When the absence of a link, a, depends on the presence of another
link, b, and vice versa, we define a and b to be inter-dependent. Both
a and b are constitute what we call uncertain links. An
ambiguous region is a maximal set of inter-dependent
links. That is, an ambiguous region consists of a set of uncertain
links.
The main goal is to obtain as few and small ambiguous regions as
possible. It should be noted that deterministic relations between
variables will also produce ambiguous regions.
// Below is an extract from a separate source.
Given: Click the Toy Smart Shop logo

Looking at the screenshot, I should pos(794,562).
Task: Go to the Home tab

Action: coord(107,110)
The user is offered the possibility of providing information as to how
the ambiguous regions should be resolved. The next page of the
Learning Wizard will provide an intuitive graphical interface for this
interaction.
The interested reader is referred to the literature for a more
detailed description of the notions behind the NPC algorithm. See e.g.
- Steck, H. (2001). Constrained-Based Structural Learning in
Bayesian Networks Using Finite Data Sets, PhD Thesis, Institut
für der Informatik der Technischen Universität München.
- Steck, H. and Tresp, V. (1999). Bayesian Belief Networks for Data
Mining, Proceedings of The 2nd Workshop on Data Mining und Data
Warehousing als Grundlage Moderner Entschidungsunterstuezender
Systeme, DWDW99, Sammelband, Universität Magdeburg, September
1999.
- Steck, H., Hofmann, R., and Tresp, V. (1999). Concept for the
PRONEL Learning Algorithm, Siemens AG, Munich.